Indian family or group seen near Myoden in Urayasu City, Chiba Prefecture
Myoden, a quiet suburban region near Urayasu in Chiba Prefecture, boasts a large Indian community, as well as an Indian kindergarten.
Roughly two months after, in February 2008, I returned to Koenji to see Umesh -- it was a truly brutal Sunday afternoon, wind blowing a gale and cold as hell. Things looked warmer in Koenji's PAL Arcade however, with curry shops all over the place, and the atmosphere positively screaming Little India, as the Japanese "king of subculture" Jyun Miura once observed. Umesh made some steaming food and we cracked open a few bottles of beer, ice cold of course. It was cricket season down Under, and Umesh was following the action in the India vs Australia One Day game at the SCG -- not on TV or radio or online TV, but rather watching a text feed updated delivery by delivery, over by over, over the computer. It was like watching a scoreboard -- changes in the numbers denoted action, a leg-bye here, a boundary there. About as far from high fidelity as you can imagine, but at least it was live (real time), and it was in its own way, absolutely riveting (admittedly, it was an unusually exciting match.) Umesh was barracking for the Indians, and I was barracking for the Aussies, and we were drinking big bottles of Asahi beer, and downing a range of Nepali treats. There was no picture and there was no sound, but we had the power of imagination (the world's first Virtual Reality.) In my mind's eye I see it all: the Indians rallying valiantly, in the closing overs, to reach Australia's 7/317 (they were eventually dismissed for 299.)

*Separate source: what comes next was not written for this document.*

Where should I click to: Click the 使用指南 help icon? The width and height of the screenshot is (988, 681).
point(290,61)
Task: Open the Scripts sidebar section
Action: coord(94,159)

PAL Arcade in Koenji, the heart of Tokyo's "Little India".
We had no audio, but you didn't need ears to hear the taunts which must have belched from the stands at the Sydney Cricket Ground every time an Indian tail-enders put bat on ball, and darted up to the other end of the wicket. You could feel the tension in the air, as the old cliche goes, even this far away, in wintry Japan... the atmosphere was boiling over. At home in Australia, I could well imagine my Dad cursing at the TV and perhaps even launching the remote-con at the screen, once it dawned on him that India might have a chance of winning. But then Sharma was bowled out by Lee, and everything was golden again, Down Under. Rapturous cheers, and grinning commentators delivering their post-mortems. It was a vivid moment which proved to me that sometimes imagination outclasses technology; and the nearest memory it evoked, was listening to the action at Lords on shortwave radio, when I was about eight-years-old and living on the NSW Central Coast. Those were the days when books had better special effects, than the Hollywood recreations of them (I am thinking in particular of JRR Tolkien's The Lord of the Rings, or Baz Lurhmann's The Great Gatsby). The following night, at my singing job in Shinjuku, I related the story to my Kiwi coworker D. "It is a pity there is nowhere on the Internet you can watch the cricket live," I remarked. "But there is," D. said. "Why don't you try Sopcast? There is some Indian guy running it, feeding cable TV live on to the Net."